__WHAT IS EXPECTED__
Copy out the records unchanged, beginning at the line that contains "You are a computer-use agent. The height" and ending after the line that contains "coord(834,1088)".

Text and element pointing records

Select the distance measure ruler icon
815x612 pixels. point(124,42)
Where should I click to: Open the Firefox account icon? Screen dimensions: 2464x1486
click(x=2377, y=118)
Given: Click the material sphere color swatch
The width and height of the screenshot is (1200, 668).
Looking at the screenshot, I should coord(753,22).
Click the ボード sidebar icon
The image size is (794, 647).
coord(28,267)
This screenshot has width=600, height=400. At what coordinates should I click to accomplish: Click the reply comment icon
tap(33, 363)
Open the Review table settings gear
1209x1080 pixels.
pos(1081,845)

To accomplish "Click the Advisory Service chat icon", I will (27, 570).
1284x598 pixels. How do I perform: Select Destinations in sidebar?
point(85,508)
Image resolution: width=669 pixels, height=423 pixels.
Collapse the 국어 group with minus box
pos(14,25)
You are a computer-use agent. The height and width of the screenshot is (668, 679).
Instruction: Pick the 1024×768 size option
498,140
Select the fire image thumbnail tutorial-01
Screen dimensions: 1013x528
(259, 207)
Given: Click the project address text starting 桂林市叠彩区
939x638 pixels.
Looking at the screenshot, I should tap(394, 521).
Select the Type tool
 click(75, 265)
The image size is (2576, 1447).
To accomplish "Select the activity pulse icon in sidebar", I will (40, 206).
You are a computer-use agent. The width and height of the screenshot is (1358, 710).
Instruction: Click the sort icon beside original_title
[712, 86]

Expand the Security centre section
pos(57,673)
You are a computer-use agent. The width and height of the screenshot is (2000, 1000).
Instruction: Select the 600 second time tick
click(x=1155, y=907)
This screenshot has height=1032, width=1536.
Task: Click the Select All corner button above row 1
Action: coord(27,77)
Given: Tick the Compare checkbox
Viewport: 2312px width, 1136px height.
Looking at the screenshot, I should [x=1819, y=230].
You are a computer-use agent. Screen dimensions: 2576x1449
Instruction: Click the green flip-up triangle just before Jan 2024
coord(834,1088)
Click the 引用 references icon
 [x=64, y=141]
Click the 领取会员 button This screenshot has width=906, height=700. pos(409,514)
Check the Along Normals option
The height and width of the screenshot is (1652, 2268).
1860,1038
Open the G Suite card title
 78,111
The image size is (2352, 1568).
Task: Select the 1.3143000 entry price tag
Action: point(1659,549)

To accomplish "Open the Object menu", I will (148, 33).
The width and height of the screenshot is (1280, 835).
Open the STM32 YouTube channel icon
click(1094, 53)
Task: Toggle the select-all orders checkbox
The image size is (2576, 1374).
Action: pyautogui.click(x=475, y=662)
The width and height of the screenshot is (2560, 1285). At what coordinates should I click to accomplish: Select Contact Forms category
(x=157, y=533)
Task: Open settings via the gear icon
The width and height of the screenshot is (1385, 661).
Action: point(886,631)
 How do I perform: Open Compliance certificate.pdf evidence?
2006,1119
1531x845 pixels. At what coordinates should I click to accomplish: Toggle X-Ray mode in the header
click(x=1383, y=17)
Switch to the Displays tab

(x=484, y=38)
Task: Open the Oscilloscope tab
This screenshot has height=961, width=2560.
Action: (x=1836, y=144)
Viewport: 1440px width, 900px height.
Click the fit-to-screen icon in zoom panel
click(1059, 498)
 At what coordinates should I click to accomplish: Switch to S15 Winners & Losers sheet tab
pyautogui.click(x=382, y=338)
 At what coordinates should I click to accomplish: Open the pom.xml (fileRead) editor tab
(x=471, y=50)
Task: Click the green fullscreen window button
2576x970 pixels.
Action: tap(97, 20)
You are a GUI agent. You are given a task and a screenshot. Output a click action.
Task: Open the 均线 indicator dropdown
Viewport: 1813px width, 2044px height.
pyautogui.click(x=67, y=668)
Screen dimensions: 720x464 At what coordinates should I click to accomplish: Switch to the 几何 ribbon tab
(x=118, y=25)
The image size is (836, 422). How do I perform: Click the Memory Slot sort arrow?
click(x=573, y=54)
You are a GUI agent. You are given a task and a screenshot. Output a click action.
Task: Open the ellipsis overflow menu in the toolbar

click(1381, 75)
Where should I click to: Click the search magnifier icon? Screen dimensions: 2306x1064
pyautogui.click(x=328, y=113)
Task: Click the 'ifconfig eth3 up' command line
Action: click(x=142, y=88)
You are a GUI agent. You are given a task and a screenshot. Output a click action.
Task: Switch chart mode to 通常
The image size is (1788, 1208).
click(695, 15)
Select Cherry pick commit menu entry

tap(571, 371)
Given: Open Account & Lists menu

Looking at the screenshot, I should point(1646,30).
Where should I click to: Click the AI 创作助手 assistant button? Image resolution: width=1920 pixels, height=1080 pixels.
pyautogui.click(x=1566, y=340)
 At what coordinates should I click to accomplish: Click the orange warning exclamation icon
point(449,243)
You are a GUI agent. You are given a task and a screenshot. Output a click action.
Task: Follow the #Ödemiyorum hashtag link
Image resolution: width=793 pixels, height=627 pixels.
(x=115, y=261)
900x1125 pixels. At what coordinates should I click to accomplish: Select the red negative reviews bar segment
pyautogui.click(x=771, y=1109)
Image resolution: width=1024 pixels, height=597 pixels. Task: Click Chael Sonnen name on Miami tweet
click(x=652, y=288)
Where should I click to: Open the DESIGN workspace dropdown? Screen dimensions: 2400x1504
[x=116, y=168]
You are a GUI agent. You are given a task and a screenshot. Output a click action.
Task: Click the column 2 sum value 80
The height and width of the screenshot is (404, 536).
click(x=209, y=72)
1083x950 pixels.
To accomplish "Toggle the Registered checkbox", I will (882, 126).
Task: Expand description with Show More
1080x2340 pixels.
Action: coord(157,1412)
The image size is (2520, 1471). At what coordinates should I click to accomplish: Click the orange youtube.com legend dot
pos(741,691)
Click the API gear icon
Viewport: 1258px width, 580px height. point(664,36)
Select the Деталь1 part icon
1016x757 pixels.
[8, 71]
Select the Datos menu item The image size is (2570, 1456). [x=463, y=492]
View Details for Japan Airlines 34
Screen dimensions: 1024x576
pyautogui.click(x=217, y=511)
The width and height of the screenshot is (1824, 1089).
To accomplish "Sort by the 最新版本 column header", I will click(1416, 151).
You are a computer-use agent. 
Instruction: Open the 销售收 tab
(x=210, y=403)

__COMPLETE OUTPUT__
You are a computer-use agent. The height and width of the screenshot is (668, 679).
Instruction: Pick the 1024×768 size option
498,140
Select the fire image thumbnail tutorial-01
Screen dimensions: 1013x528
(259, 207)
Given: Click the project address text starting 桂林市叠彩区
939x638 pixels.
Looking at the screenshot, I should tap(394, 521).
Select the Type tool
 click(75, 265)
The image size is (2576, 1447).
To accomplish "Select the activity pulse icon in sidebar", I will (40, 206).
You are a computer-use agent. The width and height of the screenshot is (1358, 710).
Instruction: Click the sort icon beside original_title
[712, 86]

Expand the Security centre section
pos(57,673)
You are a computer-use agent. The width and height of the screenshot is (2000, 1000).
Instruction: Select the 600 second time tick
click(x=1155, y=907)
This screenshot has height=1032, width=1536.
Task: Click the Select All corner button above row 1
Action: coord(27,77)
Given: Tick the Compare checkbox
Viewport: 2312px width, 1136px height.
Looking at the screenshot, I should [x=1819, y=230].
You are a computer-use agent. Screen dimensions: 2576x1449
Instruction: Click the green flip-up triangle just before Jan 2024
coord(834,1088)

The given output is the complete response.